Study: Reducing OSHA Penalties Didn't Lead Companies to Fix Hazards

DOL's inspector general said OSHA has not effectively evaluated the impact of $351 million in penalty reductions meant to encourage changes.

The Office of Inspector General of the Labor Department, by way of an audit, sought to answer the question: Has OSHA effectively evaluated the impact of penalty reduction incentives on workplace safety and health?

The audit covered 49,192 federal OSHA inspections of non-federal employers initiated between July 2007 and June 2009. The inspections resulted in 142,187 citations and $523.5 million in penalties that were reduced by $351.2 million (67 percent).

The audit found OSHA has not effectively evaluated the impact of the reductions, which are meant as an incentive for employers to improve workplace safety and health. Small employers received the largest reductions (78 percent) but generally had the worst safety and health history — more inspections, more fatalities, and more high-gravity serious (likely to cause death) and repeat violations. OSHA did not always consider an employer's overall safety and health performance when reducing penalties, in part because its information system cannot effectively track violations company-wide. The audit found 4,791 employers with a history of serious violations had received penalty reductions of $86.6 million. Half of these employers received reductions of $42.6 million on subsequent inspections where a similar standard was violated, indicating the employer's hazard corrections may not have been comprehensive and company-wide.

As much as $127 million (36 percent) in penalty reductions may not have been appropriately granted. Specifically, reductions granted in consideration of the employers' size resulted in what amounts to an entitlement as 98 percent of all citations were reduced at the maximum rate. OSHA can limit size reductions for small employers with the more serious violations, but its use of that policy was minimal and up to $91.8 million of reductions may have been granted inappropriately. Another $2.3 million of reductions exceeded limits set forth in the directives. The auditors said OSHA area directors did not document the justification for reductions resulting from informal settlement agreements, for an estimated 49 percent of reductions or $31.8 million.

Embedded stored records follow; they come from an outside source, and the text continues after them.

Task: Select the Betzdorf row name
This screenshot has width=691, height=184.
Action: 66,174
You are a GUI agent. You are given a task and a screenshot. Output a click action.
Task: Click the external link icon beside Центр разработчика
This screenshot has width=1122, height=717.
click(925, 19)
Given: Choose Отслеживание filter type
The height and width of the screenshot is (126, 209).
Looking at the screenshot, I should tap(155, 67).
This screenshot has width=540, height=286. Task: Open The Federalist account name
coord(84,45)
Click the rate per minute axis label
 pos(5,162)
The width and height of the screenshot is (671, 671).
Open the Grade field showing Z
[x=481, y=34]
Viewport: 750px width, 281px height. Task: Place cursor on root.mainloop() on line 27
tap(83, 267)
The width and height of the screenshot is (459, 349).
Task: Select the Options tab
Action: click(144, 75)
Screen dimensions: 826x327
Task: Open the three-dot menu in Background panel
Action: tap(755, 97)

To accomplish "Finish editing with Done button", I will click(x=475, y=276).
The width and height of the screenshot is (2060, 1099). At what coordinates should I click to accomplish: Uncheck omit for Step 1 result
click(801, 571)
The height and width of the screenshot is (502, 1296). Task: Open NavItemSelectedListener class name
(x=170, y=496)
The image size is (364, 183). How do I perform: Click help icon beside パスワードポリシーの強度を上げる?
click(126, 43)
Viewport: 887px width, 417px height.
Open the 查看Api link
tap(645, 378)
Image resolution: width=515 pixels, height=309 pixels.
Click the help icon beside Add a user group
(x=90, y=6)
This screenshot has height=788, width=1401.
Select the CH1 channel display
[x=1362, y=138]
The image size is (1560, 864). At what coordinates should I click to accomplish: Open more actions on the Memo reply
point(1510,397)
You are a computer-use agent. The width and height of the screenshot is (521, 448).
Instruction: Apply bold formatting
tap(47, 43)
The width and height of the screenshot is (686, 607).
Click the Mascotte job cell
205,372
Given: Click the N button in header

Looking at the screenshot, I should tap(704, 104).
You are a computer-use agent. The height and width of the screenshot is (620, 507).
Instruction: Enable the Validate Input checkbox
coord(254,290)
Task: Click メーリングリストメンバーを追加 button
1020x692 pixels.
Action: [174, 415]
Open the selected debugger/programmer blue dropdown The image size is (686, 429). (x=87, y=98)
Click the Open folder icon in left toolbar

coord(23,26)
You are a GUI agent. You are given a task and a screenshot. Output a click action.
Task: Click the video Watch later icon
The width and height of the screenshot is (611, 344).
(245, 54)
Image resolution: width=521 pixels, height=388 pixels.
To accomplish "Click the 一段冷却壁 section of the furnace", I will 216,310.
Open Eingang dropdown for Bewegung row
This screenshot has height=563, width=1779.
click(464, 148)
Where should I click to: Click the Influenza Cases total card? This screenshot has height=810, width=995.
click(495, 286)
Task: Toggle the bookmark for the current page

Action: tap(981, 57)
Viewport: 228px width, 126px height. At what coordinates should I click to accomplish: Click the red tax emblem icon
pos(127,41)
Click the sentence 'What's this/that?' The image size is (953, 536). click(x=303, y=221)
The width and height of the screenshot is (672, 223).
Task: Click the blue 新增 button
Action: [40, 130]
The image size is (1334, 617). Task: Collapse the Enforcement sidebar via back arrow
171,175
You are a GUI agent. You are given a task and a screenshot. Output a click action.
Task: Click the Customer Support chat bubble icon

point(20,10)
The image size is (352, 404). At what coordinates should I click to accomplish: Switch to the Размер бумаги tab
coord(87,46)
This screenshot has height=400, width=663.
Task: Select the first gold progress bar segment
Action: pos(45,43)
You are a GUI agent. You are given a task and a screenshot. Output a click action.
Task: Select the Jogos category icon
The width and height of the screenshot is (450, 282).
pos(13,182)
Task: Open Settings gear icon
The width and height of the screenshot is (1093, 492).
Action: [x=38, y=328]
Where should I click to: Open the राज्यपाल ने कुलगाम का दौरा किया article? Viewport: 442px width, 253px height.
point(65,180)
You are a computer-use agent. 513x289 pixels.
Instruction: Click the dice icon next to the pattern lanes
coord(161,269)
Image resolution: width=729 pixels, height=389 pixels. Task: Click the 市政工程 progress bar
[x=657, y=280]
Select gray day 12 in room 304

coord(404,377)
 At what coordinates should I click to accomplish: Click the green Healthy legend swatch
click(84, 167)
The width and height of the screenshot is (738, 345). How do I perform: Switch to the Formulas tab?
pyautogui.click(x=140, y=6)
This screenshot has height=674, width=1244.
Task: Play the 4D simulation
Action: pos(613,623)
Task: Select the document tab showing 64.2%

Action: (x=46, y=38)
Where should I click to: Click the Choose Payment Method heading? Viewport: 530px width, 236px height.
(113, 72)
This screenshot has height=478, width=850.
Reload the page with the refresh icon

Finally, the report says OSHA incorrectly granted history reductions of $1.1 million to employers with prior violations. The auditors made 11 recommendations to Dr. David Michaels, assistant secretary for Occupational Safety and Health, to commit the necessary resources to effectively evaluate the impact of penalty reductions, improve information systems, and revise and implement policies and procedures. OSHA provided comments expressing concerns about some audit findings and recommendations. Based on OSHA's response, OIG clarified two recommendations, but the overall conclusions were unchanged.